Our aim is to build on neoinstitutional insights about the effects of policy on business practice. Institutionalists have been concerned with the social construction of both human rights and economic rationality (Meyer, 1994; Strang, 1994; Scott, 1995). In early studies tracing the effects of federal policies in such realms as equal employment opportunity, policy shows fairly direct effects, causing firms to adopt specific practices (DiMaggio and Powell, 1983, 1991) or encouraging managers to invent new practices within narrow guidelines (Meyer and Rowan, 1977; Edelman, 1990; Sutton and Dobbin, 1996).

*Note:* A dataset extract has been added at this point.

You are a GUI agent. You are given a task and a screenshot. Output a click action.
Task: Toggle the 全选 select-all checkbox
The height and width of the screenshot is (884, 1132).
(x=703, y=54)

Recent studies suggest that the role public policy plays in shaping economic rationality is sometimes more subtle. In these studies, public policies have been shown to influence corporate behavior by framing the competitive environment, rather than by promoting specific practices. Since Fligstein (1990) explored the role of policy in the construction of such core business strategies as conglomeration, institutional insights have been used to study thrifts' decisions to enter new markets (Haveman, 1994), deconglomeration among large firms (Davis, Diekmann, and Tinsley, 1994), the diffusion of new accounting practices (Mezias, 1990), and the founding of new firms (Baum and Oliver, 1992). We build on this foundation, seeking to identify the key policy characteristics that shape industry competition and thereby influence entrepreneurial decisions.

We argue that most new policies create constraints and incentives, rather than dictating firm behavior, and that managers construct new business strategies taking those constraints and incentives into account (Edelman, 1992; Dobbin et al., 1993; Fligstein, 1996). Managers reach consensus on how to respond to policies largely by observing and imitating peers, as both neoinstitutionalists (Strang and Meyer, 1993; Meyer, 1994) and network theorists (White, 1981; Granovetter, 1985) have suggested. Only after managers have reached some sort of consensus are effects of policy on business behavior predictable. Thus, railroad managers defined merger as the appropriate response to the Interstate Commerce (1887) and Sherman Antitrust (1889) acts, but only after a decade of experimenting with various covert forms of collusion. Understanding how managers devise new strategies is key to understanding the effects of policy, and in a companion piece to this (Dowd and Dobbin, 1998) we explore the range of strategies devised after each railroad policy shift and the process of consensus formation. Railroaders were pioneers in more than one sense in American business: the strategies they devised for dealing with pro-cartel and with antitrust policies soon spread to other industries. We expect the results reported below to be generalizable in part because other industries followed the lead of the railroads.